La historia de David Reimer no es solo un relato de mala praxis; es una de las muestras más crudas de cómo el sistema médico puede utilizar el cuerpo humano como un territorio de conquista. Bajo la premisa de que el género era una «tabula rasa» que podía moldearse a voluntad, la ciencia del siglo XX llevó adelante un experimento que hoy, bajo una lente feminista y de derechos humanos, calificamos como una violación sistemática a la integridad personal.

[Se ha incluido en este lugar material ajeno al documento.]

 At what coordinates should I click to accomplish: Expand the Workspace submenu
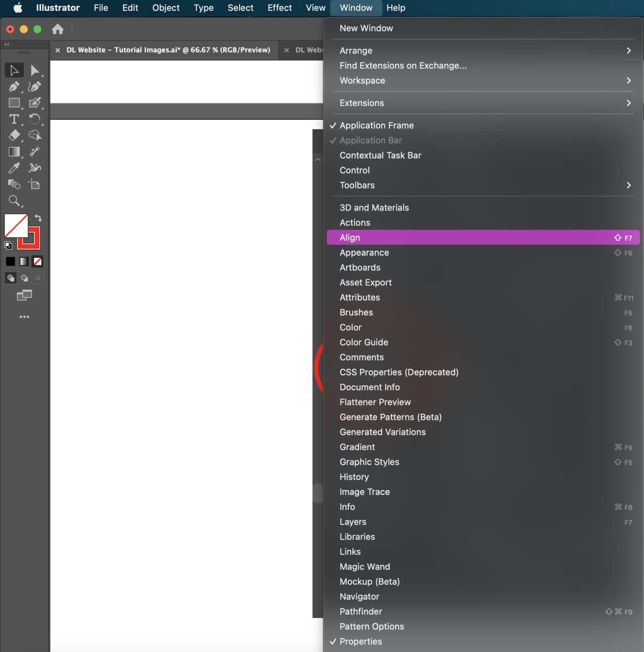[x=362, y=81]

El quirófano como escenario de violencia
Todo comenzó con un accidente: una circuncisión fallida que dejó a David (entonces Bruce) con una lesión genital irreversible. En lugar de acompañar al niño en su realidad, el Dr. John Money vio en la tragedia una oportunidad para probar su teoría: que la feminidad o la masculinidad podían «instalarse» como un software si se intervenía a tiempo.
Desde una perspectiva feminista, este fue el primer acto de expropiación del cuerpo. La medicina, en lugar de sanar, decidió que ese cuerpo «fallado» según el canon patriarcal debía ser «corregido» para encajar en el binario. Así nació «Brenda».

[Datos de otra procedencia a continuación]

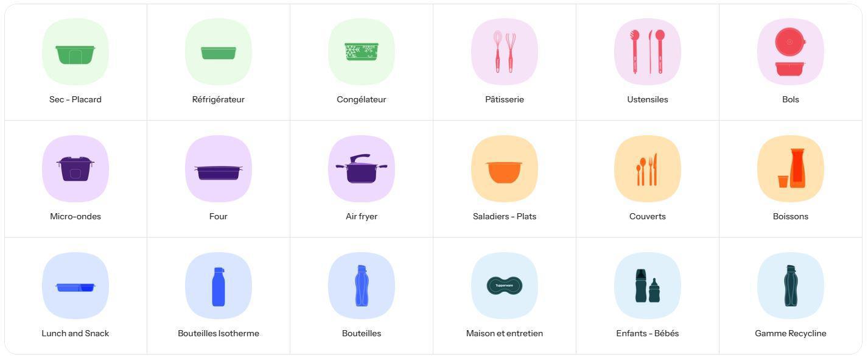Go to the Bouteilles text link
Image resolution: width=868 pixels, height=360 pixels.
(x=362, y=333)
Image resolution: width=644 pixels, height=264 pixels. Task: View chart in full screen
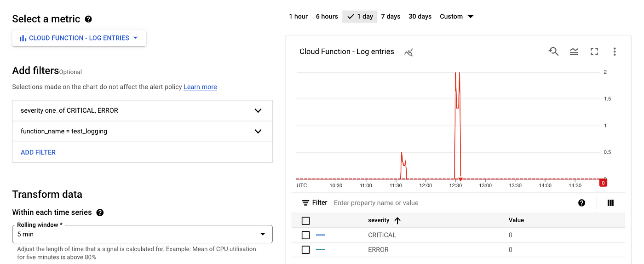point(594,52)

La fabricación de una «feminidad» estereotipada
El tratamiento al que fue sometido David es un catálogo de violencia institucional:
- Intervención química forzada: Se le administraron dosis masivas de estrógenos para obligar a su cuerpo a desarrollar mamas y rasgos femeninos. Esta fue una agresión directa contra su autonomía; la química fue utilizada como una herramienta de disciplina para borrar su identidad biológica.
- El peso de los estereotipos: El experimento no solo fue físico, sino conductual. Se le impusieron juegos, vestimentas y roles de «delicadeza» y «pasividad» asociados históricamente a lo femenino. El Dr. Money intentó demostrar que ser mujer era simplemente una construcción estética y actitudinal, una visión reduccionista y misógina que ignora la complejidad del ser.

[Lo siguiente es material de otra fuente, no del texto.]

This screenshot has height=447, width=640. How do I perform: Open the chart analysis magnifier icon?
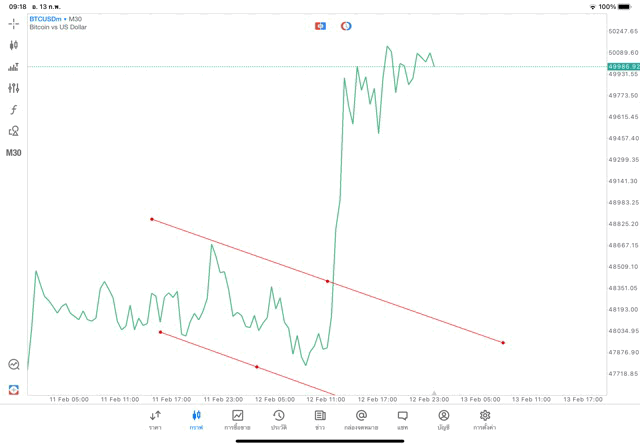14,365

- La mirada médica como vigilancia: David fue obligado a participar en sesiones donde se le fotografiaba y examinaba, vulnerando su intimidad y convirtiendo su infancia en un espectáculo para la validación de una teoría científica.
La rebelión del sujeto y el fracaso del poder
A pesar de la presión farmacológica y social, David nunca se identificó como mujer. Su historia demuestra que la identidad no es algo que el Estado o la medicina puedan otorgar o quitar. Al cumplir 14 años y conocer la verdad, su decisión de retomar su identidad masculina fue un acto de soberanía sobre su propio cuerpo.
Sin embargo, las secuelas de una década de hormonas forzadas y cirugías innecesarias dejaron cicatrices que la medicina nunca pudo reparar. Su triste final en 2004 es el recordatorio del costo humano de las teorías que priorizan el orden binario por encima de la libertad individual.
Un legado para el feminismo actual
El caso Reimer nos obliga a reflexionar sobre la ética del consentimiento. Hoy, el feminismo nos enseña que los cuerpos no necesitan ser «normalizados». La lección es clara: ni el bisturí ni las hormonas pueden ser utilizados para silenciar la voz de una persona sobre quién es.
La memoria de David Reimer debe servir para exigir una medicina que acompañe, que no patologice la diferencia y que, sobre todas las cosas, respete que el territorio del cuerpo es soberano.

Hoy, la historia de David vuelve a circular como una advertencia necesaria sobre la ética profesional y el respeto absoluto a la integridad de los menores, recordándonos que detrás de cada teoría científica, hay una vida humana que no puede ser tratada como un laboratorio.